# WORK INSTRUCTIONS:
Give an exact copy of every entry.

======== DATASET EXTRACT

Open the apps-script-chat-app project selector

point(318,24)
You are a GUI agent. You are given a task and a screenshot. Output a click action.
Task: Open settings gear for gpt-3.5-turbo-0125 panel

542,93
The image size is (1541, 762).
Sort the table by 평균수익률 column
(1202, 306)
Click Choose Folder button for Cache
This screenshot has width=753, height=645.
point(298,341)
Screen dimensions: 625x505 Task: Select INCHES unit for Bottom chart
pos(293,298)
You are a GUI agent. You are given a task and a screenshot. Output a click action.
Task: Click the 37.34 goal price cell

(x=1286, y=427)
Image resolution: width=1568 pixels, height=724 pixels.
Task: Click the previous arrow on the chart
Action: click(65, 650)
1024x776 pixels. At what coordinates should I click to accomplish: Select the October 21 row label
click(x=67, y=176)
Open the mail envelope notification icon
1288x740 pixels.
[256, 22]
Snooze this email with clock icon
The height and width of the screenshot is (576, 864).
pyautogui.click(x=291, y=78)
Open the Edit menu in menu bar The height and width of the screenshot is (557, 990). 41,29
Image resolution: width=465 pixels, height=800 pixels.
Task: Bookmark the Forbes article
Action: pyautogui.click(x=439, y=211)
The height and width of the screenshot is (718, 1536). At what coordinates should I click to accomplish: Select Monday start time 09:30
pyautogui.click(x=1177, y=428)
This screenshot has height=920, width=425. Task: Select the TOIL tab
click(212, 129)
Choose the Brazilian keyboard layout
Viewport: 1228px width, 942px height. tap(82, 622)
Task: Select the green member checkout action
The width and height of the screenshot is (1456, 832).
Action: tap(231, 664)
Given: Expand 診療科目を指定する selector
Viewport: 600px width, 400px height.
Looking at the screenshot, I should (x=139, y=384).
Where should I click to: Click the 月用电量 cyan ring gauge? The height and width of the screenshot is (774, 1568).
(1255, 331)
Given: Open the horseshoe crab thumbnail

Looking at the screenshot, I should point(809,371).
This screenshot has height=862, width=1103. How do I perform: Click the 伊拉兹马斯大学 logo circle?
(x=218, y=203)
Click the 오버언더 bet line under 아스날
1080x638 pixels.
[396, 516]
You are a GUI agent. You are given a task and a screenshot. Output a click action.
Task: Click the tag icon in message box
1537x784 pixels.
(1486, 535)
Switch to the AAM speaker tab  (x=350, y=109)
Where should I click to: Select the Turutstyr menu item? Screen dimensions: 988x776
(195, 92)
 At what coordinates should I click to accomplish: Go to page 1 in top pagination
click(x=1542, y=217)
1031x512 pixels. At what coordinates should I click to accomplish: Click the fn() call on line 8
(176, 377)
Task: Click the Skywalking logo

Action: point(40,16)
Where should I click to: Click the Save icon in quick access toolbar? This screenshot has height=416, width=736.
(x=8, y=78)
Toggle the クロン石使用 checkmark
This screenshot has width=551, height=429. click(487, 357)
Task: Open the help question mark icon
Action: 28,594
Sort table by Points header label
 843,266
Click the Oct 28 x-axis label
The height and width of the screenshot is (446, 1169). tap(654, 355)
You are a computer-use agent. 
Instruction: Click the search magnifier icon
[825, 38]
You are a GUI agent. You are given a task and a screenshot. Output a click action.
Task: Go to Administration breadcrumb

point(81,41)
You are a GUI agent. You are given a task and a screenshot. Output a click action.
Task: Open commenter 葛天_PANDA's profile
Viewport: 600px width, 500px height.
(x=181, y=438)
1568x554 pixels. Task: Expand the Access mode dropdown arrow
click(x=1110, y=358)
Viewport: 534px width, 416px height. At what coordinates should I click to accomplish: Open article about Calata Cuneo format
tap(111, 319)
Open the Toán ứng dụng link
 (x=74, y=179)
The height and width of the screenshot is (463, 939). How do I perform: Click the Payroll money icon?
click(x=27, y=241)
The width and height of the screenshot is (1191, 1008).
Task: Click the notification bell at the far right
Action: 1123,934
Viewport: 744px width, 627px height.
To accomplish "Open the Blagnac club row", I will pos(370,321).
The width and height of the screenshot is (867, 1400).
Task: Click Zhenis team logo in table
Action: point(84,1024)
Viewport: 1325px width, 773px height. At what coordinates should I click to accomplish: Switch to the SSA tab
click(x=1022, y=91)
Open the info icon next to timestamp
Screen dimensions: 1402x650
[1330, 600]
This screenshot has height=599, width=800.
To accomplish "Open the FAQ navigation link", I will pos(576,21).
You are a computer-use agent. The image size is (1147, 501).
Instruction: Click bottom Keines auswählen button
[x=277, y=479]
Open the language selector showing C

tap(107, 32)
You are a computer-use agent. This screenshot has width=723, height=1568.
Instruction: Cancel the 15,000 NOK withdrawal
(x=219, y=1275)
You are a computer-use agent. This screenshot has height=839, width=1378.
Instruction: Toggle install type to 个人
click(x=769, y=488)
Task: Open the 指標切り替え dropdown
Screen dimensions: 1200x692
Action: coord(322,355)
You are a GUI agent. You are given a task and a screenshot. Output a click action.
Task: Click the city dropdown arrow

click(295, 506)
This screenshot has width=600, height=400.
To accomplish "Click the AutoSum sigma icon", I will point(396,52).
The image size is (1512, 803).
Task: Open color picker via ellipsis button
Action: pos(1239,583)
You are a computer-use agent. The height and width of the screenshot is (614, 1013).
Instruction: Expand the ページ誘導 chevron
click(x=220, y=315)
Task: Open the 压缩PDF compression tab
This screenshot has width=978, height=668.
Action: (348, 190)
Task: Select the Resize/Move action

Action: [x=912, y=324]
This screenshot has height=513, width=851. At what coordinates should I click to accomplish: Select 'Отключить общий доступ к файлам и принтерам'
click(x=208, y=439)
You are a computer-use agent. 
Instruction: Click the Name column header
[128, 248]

================

# YOUR SOLUTION:
Open the apps-script-chat-app project selector

point(318,24)
You are a GUI agent. You are given a task and a screenshot. Output a click action.
Task: Open settings gear for gpt-3.5-turbo-0125 panel

542,93
The image size is (1541, 762).
Sort the table by 평균수익률 column
(1202, 306)
Click Choose Folder button for Cache
This screenshot has width=753, height=645.
point(298,341)
Screen dimensions: 625x505 Task: Select INCHES unit for Bottom chart
pos(293,298)
You are a GUI agent. You are given a task and a screenshot. Output a click action.
Task: Click the 37.34 goal price cell

(x=1286, y=427)
Image resolution: width=1568 pixels, height=724 pixels.
Task: Click the previous arrow on the chart
Action: click(65, 650)
1024x776 pixels. At what coordinates should I click to accomplish: Select the October 21 row label
click(x=67, y=176)
Open the mail envelope notification icon
1288x740 pixels.
[256, 22]
Snooze this email with clock icon
The height and width of the screenshot is (576, 864).
pyautogui.click(x=291, y=78)
Open the Edit menu in menu bar The height and width of the screenshot is (557, 990). 41,29
Image resolution: width=465 pixels, height=800 pixels.
Task: Bookmark the Forbes article
Action: pyautogui.click(x=439, y=211)
The height and width of the screenshot is (718, 1536). At what coordinates should I click to accomplish: Select Monday start time 09:30
pyautogui.click(x=1177, y=428)
This screenshot has height=920, width=425. Task: Select the TOIL tab
click(212, 129)
Choose the Brazilian keyboard layout
Viewport: 1228px width, 942px height. tap(82, 622)
Task: Select the green member checkout action
The width and height of the screenshot is (1456, 832).
Action: tap(231, 664)
Given: Expand 診療科目を指定する selector
Viewport: 600px width, 400px height.
Looking at the screenshot, I should (x=139, y=384).
Where should I click to: Click the 月用电量 cyan ring gauge? The height and width of the screenshot is (774, 1568).
(1255, 331)
Given: Open the horseshoe crab thumbnail

Looking at the screenshot, I should point(809,371).
This screenshot has height=862, width=1103. How do I perform: Click the 伊拉兹马斯大学 logo circle?
(x=218, y=203)
Click the 오버언더 bet line under 아스날
1080x638 pixels.
[396, 516]
You are a GUI agent. You are given a task and a screenshot. Output a click action.
Task: Click the tag icon in message box
1537x784 pixels.
(1486, 535)
Switch to the AAM speaker tab  (x=350, y=109)
Where should I click to: Select the Turutstyr menu item? Screen dimensions: 988x776
(195, 92)
 At what coordinates should I click to accomplish: Go to page 1 in top pagination
click(x=1542, y=217)
1031x512 pixels. At what coordinates should I click to accomplish: Click the fn() call on line 8
(176, 377)
Task: Click the Skywalking logo

Action: point(40,16)
Where should I click to: Click the Save icon in quick access toolbar? This screenshot has height=416, width=736.
(x=8, y=78)
Toggle the クロン石使用 checkmark
This screenshot has width=551, height=429. click(487, 357)
Task: Open the help question mark icon
Action: 28,594
Sort table by Points header label
 843,266
Click the Oct 28 x-axis label
The height and width of the screenshot is (446, 1169). tap(654, 355)
You are a computer-use agent. 
Instruction: Click the search magnifier icon
[825, 38]
You are a GUI agent. You are given a task and a screenshot. Output a click action.
Task: Go to Administration breadcrumb

point(81,41)
You are a GUI agent. You are given a task and a screenshot. Output a click action.
Task: Open commenter 葛天_PANDA's profile
Viewport: 600px width, 500px height.
(x=181, y=438)
1568x554 pixels. Task: Expand the Access mode dropdown arrow
click(x=1110, y=358)
Viewport: 534px width, 416px height. At what coordinates should I click to accomplish: Open article about Calata Cuneo format
tap(111, 319)
Open the Toán ứng dụng link
 (x=74, y=179)
The height and width of the screenshot is (463, 939). How do I perform: Click the Payroll money icon?
click(x=27, y=241)
The width and height of the screenshot is (1191, 1008).
Task: Click the notification bell at the far right
Action: 1123,934
Viewport: 744px width, 627px height.
To accomplish "Open the Blagnac club row", I will pos(370,321).
The width and height of the screenshot is (867, 1400).
Task: Click Zhenis team logo in table
Action: point(84,1024)
Viewport: 1325px width, 773px height. At what coordinates should I click to accomplish: Switch to the SSA tab
click(x=1022, y=91)
Open the info icon next to timestamp
Screen dimensions: 1402x650
[1330, 600]
This screenshot has height=599, width=800.
To accomplish "Open the FAQ navigation link", I will pos(576,21).
You are a computer-use agent. The image size is (1147, 501).
Instruction: Click bottom Keines auswählen button
[x=277, y=479]
Open the language selector showing C

tap(107, 32)
You are a computer-use agent. This screenshot has width=723, height=1568.
Instruction: Cancel the 15,000 NOK withdrawal
(x=219, y=1275)
You are a computer-use agent. This screenshot has height=839, width=1378.
Instruction: Toggle install type to 个人
click(x=769, y=488)
Task: Open the 指標切り替え dropdown
Screen dimensions: 1200x692
Action: coord(322,355)
You are a GUI agent. You are given a task and a screenshot. Output a click action.
Task: Click the city dropdown arrow

click(295, 506)
This screenshot has width=600, height=400.
To accomplish "Click the AutoSum sigma icon", I will point(396,52).
The image size is (1512, 803).
Task: Open color picker via ellipsis button
Action: pos(1239,583)
You are a computer-use agent. The height and width of the screenshot is (614, 1013).
Instruction: Expand the ページ誘導 chevron
click(x=220, y=315)
Task: Open the 压缩PDF compression tab
This screenshot has width=978, height=668.
Action: (348, 190)
Task: Select the Resize/Move action

Action: [x=912, y=324]
This screenshot has height=513, width=851. At what coordinates should I click to accomplish: Select 'Отключить общий доступ к файлам и принтерам'
click(x=208, y=439)
You are a computer-use agent. 
Instruction: Click the Name column header
[128, 248]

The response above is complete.